Francia tiene experiencia en ballottages, incluso reiterando actores en términos de tensión (pasó en los años 70 con Giscard d’Estaing y Miterrand), pero cierto es que entre 2017 y 2022 atravesó complejas circunstancias internas (ajustes tarifarios, intento de reforma jubilatoria) con severas protestas sociales (“chalecos amarillos”) y externas de gran impacto, entre ellas la creciente inmigración que, por la tolerancia impulsada predominantemente por el presidente francés y su par alemana, Angela Merkel, ha estimulado el rechazo social y su inclusión en la agenda por movimientos de extrema derecha; la pandemia (su impacto en la convivencia, la economía, la política); y la guerra entre Rusia y Ucrania. Macron ya no es una esperanza: ha tomado posiciones que le han granjeado, particularmente en sectores medios y bajos, deserciones múltiples.
Le Pen apunta a lograr la acumulación necesaria en estos sectores. Consiguió el apoyo del libertario Zemmour (cosechó el 7% en la primera vuelta). En el resto del arco político, donde fracasaron el socialismo y el gaullismo (ambos por debajo de los cinco puntos, con lo que no tendrán derecho al reembolso de los gastos de campaña según la ley electoral) apenas un tibio “no apoyar a Le Pen” pareciera abrir el camino hacia una eventual intención de negociar una hipotética coalición.
Algo habrá que cambiar
En un país impactado por las fracturas (entre europeístas y antieuropeos, entre libertarios y no libertarios, entre nacionalistas e inmigrantes), en volátil dinámica, el votante está frustrado, quiere tomar decisiones por sí mismo y cuenta con la posibilidad de votar representantes a la Asamblea Nacional en dos meses, cuyos acuerdos serán fundamentales para formar gobierno.
Debemos destacar que las elecciones legislativas también cuentan en Francia con segunda vuelta, entre aquellos que en primera ronda han obtenido entre 12 puntos (quienes no lo alcanzan queda fuera de carrera) y 25 puntos (quienes lo superan se consolidan). Ello genera que la participación de personas que resuelven su voto por razones de necesidad vital e inmediata, y ya no por categorías ideológicas demodés, sea crucial.
Por otra parte, las mecánicas de elección pensadas para un momento de la historia diferente al actual, donde aún con pluralidad de partidos, prácticamente todos los sistemas descansaban sobre dos columnas principales, muestran limitaciones.
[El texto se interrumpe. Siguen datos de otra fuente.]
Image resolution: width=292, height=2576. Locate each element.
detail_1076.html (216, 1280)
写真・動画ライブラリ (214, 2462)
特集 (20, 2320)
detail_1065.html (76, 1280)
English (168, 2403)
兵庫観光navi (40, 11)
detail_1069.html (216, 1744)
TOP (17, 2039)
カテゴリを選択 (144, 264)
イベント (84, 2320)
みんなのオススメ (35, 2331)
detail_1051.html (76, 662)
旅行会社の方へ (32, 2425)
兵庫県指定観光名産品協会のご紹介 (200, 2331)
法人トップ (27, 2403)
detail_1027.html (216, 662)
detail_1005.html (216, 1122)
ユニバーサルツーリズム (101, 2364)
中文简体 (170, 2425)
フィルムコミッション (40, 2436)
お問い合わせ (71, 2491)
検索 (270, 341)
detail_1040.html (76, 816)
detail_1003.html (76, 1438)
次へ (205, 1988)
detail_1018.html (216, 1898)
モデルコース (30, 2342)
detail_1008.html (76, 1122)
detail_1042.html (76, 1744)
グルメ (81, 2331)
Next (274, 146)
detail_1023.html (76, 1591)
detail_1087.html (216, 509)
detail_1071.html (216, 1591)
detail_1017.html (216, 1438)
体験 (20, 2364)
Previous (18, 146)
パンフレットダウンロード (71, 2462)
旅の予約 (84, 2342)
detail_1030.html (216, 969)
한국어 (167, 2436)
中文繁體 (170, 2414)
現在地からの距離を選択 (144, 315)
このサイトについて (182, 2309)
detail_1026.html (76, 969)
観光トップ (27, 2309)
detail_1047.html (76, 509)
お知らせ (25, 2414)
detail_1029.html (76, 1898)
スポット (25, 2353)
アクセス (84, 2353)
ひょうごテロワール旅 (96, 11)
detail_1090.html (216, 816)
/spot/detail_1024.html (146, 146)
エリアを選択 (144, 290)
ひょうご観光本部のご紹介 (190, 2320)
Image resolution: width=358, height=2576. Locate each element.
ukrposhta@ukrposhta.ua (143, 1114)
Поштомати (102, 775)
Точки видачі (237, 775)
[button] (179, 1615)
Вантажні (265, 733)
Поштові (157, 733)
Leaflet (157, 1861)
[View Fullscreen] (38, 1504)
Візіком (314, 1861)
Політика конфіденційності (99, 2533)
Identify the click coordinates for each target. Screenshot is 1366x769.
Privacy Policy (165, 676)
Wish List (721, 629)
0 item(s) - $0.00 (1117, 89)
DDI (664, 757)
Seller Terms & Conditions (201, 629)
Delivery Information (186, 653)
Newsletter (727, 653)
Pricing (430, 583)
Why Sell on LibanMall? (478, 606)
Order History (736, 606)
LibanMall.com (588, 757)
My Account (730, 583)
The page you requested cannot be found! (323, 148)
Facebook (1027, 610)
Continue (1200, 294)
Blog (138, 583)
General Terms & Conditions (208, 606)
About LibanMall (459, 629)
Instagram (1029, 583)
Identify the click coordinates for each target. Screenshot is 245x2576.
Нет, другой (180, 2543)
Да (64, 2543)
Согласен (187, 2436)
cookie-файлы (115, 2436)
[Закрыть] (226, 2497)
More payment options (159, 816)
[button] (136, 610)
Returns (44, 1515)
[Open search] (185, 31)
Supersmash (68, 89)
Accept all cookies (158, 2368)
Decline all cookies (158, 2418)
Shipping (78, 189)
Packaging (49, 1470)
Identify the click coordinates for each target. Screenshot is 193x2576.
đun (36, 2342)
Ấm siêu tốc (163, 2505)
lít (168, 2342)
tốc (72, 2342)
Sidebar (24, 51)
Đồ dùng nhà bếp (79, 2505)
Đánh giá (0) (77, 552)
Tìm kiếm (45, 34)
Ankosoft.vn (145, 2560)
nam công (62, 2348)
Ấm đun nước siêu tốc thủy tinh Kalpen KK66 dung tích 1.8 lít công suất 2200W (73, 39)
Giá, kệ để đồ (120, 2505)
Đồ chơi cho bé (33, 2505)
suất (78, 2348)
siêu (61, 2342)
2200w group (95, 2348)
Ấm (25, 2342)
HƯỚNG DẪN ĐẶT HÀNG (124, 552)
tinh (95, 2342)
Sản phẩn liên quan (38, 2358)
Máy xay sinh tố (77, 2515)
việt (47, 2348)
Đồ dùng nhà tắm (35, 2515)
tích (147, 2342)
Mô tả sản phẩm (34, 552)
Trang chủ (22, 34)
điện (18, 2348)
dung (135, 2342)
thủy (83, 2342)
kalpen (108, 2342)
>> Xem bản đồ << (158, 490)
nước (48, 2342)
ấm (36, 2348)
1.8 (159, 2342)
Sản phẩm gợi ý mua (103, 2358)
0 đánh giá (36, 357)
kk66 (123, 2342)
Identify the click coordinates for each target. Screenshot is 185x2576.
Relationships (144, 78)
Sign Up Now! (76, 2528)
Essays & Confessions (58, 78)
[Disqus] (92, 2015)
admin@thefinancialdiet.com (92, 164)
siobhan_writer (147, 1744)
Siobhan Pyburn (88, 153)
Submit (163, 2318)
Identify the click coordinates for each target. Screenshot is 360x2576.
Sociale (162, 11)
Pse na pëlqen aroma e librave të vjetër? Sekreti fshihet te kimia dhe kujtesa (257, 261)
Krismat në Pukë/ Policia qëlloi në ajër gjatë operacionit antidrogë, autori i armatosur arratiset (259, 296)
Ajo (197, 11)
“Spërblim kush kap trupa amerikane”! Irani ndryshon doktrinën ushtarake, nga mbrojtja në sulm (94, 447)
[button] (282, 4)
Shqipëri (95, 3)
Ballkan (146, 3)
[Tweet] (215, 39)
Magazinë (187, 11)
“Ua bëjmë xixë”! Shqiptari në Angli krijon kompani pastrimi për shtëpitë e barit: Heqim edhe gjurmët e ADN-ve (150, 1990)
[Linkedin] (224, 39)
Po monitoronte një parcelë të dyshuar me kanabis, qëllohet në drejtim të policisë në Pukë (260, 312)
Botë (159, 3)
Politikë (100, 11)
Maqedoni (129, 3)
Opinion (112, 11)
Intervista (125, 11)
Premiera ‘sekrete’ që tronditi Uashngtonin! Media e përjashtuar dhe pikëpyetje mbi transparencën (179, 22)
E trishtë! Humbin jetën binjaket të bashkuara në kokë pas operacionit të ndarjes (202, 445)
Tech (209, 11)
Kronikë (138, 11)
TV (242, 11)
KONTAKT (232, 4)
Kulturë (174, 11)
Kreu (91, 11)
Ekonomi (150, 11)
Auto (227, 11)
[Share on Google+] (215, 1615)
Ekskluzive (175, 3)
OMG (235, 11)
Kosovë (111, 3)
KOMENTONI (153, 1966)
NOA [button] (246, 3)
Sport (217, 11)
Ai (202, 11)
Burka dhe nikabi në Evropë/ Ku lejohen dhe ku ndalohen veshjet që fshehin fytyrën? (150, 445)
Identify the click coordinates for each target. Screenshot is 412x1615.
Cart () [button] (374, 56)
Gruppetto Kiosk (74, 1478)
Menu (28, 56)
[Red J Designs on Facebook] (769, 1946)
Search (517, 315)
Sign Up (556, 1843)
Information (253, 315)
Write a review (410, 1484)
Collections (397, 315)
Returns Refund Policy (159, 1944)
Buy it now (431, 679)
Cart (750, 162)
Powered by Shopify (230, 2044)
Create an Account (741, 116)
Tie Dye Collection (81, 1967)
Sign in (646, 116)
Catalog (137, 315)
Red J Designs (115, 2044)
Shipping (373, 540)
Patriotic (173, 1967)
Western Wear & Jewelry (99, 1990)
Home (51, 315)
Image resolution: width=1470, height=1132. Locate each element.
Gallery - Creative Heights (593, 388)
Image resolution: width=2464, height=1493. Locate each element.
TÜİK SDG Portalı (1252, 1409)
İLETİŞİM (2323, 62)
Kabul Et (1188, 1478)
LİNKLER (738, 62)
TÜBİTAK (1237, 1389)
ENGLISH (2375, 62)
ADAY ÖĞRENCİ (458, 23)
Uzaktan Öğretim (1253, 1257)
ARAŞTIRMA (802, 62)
Entre Macron y Mèlenchon apenas hay dos millones de votos de diferencia. En el mundo occidental, salvo (y por ahora) excepciones como los EEUU, todos los países que han pasado por procesos electorales en los últimos años muestran muchos candidatos que no alcanzan a perforar en su primera vuelta el 30%, con ofertas electorales cerradas, fragmentarias, heterogéneas (como pocas veces vimos desde la segunda posguerra hasta aquí).
Haciendo un paréntesis, pero a partir del ejemplo francés, quizá sería razonable (previas reformas constitucionales) pensar en un futuro próximo en segundas vueltas con más de dos candidatos, por caso los primeros tres o cuatro (hasta cubrir una cantidad de votos no inferior al 70% del total de la primera ronda).
El 24 de abril se elegirá un presidente en Francia. Pero para que haya un gobierno, todavía falta un tramo. La Asamblea Nacional que recién elegirá diputados en junio, probablemente exija trabajosos acuerdos y agendas, que hoy todavía están en el aire. Quizás sea una oportunidad para que el depositario de la confianza de los jóvenes (y el menos esmerilado frente a la confianza ciudadano), Mèlenchon, ingrese a la alta política.